### EXTRAIT SOURCE
_ _ _
Pendant et après les concertations, plusieurs acteurs se sont prononcés pour dénoncer des manœuvres visant à détourner la lutte vers des projets d’un groupuscule. Ces acteurs sont pour la plupart des politiques, et ils n’ont pas mâché leurs mots. Lisez.
Choguel Kokala Maïga, Porte-parole du M5-RFP sur RFI
« Ces journées ont été organisées pour orchestrer la confiscation du pouvoir au seul profit du CNSP et de ses courtisans »
«Le document lu lors de la cérémonie de clôture n’était pas conforme aux délibérations issues des travaux de groupe. Ce sont les revendications du peuple malien qui ont été escamotées. Nous avons eu droit à une sorte de manipulation avec les commissions de salle remplies de militaires en arme, des personnalités que personne n’a mandatées se retrouvent en train de jouer les experts. Ils désignent le CNSP comme étant le seul organe qui créera un collège qui va désigner un président de transition et ce n’est pas pour cela que les Maliens se sont battus. Il y avait toute une série de mesures démocratiques et de refondation de l’État qui ont été complètement mises à côté et nous avons eu le sentiment qu’en réalité toutes ces journées ont été organisées pour orchestrer une volonté d’accaparement et de confiscation du pouvoir du peuple par le seul profit du CNSP et de ses courtisans qui se sont organisés autour d’eux. Nous nous démarquons totalement de ce document qui a été publié»
_ _ _
### OBJECTIFS
**A.** D'après l'extrait sur les concertations, quel organe serait le seul à créer le collège chargé de désigner un président de transition ?
**B.** Relevez tous les sigles qui figurent dans l'extrait sur les concertations.
**C.** Poursuivez l'extrait sur les concertations à partir de sa dernière phrase.

### DONNÉES AFFICHÉES
_ _ _
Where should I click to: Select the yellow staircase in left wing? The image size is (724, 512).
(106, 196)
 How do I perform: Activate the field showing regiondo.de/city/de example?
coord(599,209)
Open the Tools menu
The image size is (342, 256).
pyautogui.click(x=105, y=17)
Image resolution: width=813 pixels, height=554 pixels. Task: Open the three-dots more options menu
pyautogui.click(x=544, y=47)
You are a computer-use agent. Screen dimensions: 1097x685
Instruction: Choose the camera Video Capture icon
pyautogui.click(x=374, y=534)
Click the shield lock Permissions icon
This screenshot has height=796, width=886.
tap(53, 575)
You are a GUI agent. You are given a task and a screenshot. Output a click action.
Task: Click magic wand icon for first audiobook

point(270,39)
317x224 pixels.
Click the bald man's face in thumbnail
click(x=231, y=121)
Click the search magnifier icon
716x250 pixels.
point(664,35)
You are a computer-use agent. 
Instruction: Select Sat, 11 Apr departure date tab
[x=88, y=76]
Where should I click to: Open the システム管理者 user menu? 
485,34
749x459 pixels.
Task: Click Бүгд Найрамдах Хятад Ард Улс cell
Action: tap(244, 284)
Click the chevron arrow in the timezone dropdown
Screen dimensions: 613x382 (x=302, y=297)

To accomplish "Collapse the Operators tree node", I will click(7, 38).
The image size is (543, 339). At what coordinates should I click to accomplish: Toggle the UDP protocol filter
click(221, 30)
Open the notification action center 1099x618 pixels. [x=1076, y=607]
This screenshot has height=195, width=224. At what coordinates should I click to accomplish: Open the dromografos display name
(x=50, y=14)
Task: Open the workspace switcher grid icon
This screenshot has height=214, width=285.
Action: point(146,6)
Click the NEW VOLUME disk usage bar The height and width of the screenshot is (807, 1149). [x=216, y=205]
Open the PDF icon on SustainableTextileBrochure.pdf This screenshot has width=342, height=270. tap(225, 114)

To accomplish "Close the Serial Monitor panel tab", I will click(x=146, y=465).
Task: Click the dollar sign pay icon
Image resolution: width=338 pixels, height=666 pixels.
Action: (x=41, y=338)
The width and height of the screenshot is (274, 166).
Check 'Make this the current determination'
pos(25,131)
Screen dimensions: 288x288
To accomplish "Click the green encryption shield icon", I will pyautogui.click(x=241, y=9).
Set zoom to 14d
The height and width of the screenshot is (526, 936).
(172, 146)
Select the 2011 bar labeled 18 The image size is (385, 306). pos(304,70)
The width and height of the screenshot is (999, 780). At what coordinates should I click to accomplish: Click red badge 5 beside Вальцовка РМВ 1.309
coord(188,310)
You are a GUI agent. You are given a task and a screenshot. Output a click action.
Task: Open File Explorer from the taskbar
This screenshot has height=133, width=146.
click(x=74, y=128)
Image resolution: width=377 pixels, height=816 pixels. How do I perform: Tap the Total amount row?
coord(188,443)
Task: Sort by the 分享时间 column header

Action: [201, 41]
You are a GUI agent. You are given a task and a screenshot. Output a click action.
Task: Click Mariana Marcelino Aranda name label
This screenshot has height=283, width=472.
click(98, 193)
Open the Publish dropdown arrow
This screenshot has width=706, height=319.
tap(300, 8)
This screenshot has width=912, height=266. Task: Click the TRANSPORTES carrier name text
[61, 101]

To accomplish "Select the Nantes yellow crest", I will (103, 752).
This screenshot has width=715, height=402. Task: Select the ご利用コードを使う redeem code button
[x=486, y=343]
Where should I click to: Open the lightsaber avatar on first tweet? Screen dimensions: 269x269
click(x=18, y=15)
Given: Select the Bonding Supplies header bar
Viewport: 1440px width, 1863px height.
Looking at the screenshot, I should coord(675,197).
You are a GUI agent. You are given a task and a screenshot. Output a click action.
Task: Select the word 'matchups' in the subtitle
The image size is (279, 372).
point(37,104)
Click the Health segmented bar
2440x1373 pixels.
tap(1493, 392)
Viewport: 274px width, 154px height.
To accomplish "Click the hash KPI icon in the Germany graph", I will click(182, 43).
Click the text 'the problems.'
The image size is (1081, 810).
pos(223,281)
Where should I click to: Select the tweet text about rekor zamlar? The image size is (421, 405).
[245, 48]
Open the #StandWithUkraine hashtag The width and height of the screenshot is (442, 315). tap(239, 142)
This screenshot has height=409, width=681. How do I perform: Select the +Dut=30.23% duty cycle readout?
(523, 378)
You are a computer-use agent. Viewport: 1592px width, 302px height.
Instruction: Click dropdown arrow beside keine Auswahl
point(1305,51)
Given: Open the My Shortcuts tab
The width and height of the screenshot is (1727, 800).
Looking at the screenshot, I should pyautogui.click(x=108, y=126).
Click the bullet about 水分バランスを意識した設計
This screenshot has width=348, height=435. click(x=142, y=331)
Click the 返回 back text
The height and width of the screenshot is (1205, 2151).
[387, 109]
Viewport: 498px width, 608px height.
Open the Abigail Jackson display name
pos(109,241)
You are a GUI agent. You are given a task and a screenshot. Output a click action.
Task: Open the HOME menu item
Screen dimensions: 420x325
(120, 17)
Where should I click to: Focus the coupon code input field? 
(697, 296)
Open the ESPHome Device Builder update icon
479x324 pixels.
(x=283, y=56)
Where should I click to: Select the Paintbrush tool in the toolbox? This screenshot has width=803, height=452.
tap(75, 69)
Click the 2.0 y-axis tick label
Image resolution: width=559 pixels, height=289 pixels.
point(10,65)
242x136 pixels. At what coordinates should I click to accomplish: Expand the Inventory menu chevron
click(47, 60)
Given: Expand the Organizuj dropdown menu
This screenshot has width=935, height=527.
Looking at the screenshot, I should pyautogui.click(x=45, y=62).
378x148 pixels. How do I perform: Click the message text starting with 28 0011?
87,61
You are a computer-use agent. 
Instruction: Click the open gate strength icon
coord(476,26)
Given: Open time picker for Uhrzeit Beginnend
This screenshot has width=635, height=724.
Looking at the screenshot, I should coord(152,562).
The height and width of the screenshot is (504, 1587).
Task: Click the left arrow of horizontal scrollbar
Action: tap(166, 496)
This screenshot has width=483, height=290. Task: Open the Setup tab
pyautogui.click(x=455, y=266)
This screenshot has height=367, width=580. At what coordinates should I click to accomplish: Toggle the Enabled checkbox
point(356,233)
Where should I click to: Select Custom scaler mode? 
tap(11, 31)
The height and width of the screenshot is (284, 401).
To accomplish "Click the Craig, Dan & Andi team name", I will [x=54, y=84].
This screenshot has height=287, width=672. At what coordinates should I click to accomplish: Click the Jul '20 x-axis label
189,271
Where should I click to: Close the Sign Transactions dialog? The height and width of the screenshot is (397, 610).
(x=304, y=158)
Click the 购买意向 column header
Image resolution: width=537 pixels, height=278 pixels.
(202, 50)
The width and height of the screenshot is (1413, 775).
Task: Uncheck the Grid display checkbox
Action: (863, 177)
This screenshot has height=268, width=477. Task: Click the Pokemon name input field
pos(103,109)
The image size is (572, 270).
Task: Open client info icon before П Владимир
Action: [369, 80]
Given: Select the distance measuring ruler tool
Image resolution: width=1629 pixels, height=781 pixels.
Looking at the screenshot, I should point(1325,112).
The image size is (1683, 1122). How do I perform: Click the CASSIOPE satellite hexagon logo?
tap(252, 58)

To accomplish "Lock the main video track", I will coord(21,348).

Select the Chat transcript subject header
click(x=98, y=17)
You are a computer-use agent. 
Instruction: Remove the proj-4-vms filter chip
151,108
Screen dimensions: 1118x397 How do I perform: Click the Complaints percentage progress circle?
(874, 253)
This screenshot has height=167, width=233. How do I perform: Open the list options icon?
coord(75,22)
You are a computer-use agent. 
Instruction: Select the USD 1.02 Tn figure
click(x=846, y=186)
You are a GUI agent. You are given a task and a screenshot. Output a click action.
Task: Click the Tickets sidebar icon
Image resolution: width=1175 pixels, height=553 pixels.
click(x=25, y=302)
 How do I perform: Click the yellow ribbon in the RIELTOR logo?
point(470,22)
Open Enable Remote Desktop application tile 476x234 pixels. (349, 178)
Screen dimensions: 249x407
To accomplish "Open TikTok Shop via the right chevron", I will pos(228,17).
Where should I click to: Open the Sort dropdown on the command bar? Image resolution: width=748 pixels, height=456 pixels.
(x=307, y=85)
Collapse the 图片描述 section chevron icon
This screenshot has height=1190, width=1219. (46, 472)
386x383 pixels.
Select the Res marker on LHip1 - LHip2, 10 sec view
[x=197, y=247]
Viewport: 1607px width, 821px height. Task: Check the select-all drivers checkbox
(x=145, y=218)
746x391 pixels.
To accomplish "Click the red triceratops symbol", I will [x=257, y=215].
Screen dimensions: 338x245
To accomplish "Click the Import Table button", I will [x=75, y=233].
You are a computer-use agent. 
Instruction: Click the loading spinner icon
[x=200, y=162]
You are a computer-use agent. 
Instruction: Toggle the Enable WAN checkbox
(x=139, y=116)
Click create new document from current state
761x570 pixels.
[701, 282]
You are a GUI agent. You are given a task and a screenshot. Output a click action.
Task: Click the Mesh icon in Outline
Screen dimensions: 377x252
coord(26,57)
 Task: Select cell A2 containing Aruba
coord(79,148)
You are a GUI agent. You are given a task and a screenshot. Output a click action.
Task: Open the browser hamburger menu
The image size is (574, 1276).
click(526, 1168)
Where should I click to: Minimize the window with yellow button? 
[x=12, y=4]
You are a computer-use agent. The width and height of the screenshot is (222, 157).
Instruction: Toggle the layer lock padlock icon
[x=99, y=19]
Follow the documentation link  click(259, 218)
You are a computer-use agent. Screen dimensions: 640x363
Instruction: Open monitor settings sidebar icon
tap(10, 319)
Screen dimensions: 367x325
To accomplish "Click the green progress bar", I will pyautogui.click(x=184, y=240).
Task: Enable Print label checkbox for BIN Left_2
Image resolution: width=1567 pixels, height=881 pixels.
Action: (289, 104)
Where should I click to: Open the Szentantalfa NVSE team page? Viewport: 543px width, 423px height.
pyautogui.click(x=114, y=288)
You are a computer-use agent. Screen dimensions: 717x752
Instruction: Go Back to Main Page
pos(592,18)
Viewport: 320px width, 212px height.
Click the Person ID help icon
_ _ _
### TÂCHES RÉSOLUES
**A.** Le CNSP.

**B.** M5-RFP, RFI, CNSP

**C.**
Madame Sy Kadiatou Sow, Présidente de Aw ko Mali Dron, leaders du M5-RFP
«C’est un document qui a été complètement charcuté »
« Ce n’est pas du tout démocratique par ce que nous avons constaté et c’est malheureux. Je suis triste et le suis inquiète. Après deux journées de travail intense, les groupes ont échangé sur le contenu de ce document-là, sur les feuilles de route et sur la charte. À la suite de cela qu’on vient nous présenter un document qui a complètement changé le contenu des rapports qui ont été présentés par tous les groupes. C’est un document qui a été complètement charcuté. Le rapport général qui a été charcuté ne correspond pas du tout à ce qui a été dit dans les groupes. Donc je le dis au nom du comité stratégique du M5-RFP. S’il n’y a de débat sur ce qui vient d’être présenté et que les choses se passent correctement de façon démocratique. Qu’on puisse enregistrer les observations, les réactions des uns et des autres. Nous n’approuverons pas cette charte. Nous sommes claires là-dessus. Nous attendions un peu à cette manipulation-là. Et ce qui vient de se passer m’inquiète énormément. Je m’inquiète pour le Mali. Ce qui vient de se passer est une confiscation. C’est une volonté de confisquer le pouvoir par le CNSP et ceux qui le soutiennent. Ceux qui étaient opposés au changement. C’est eux qui se sont ligués contre ceux qui se sont battus pour le changement. Et nous n’accepterons pas cela. Nous continuerons à mener notre combat sereinement de façon démocratique jusqu’à ce qu’on nous entende. Ceci n’est pas acceptable. J’espère que les organisateurs de ces concertations nationales vont se ressaisir. Et qu’ils vont remettre ce document-là à débat et que nous puissions débattre sereinement que chacun puisse s’exprimer là-dessus.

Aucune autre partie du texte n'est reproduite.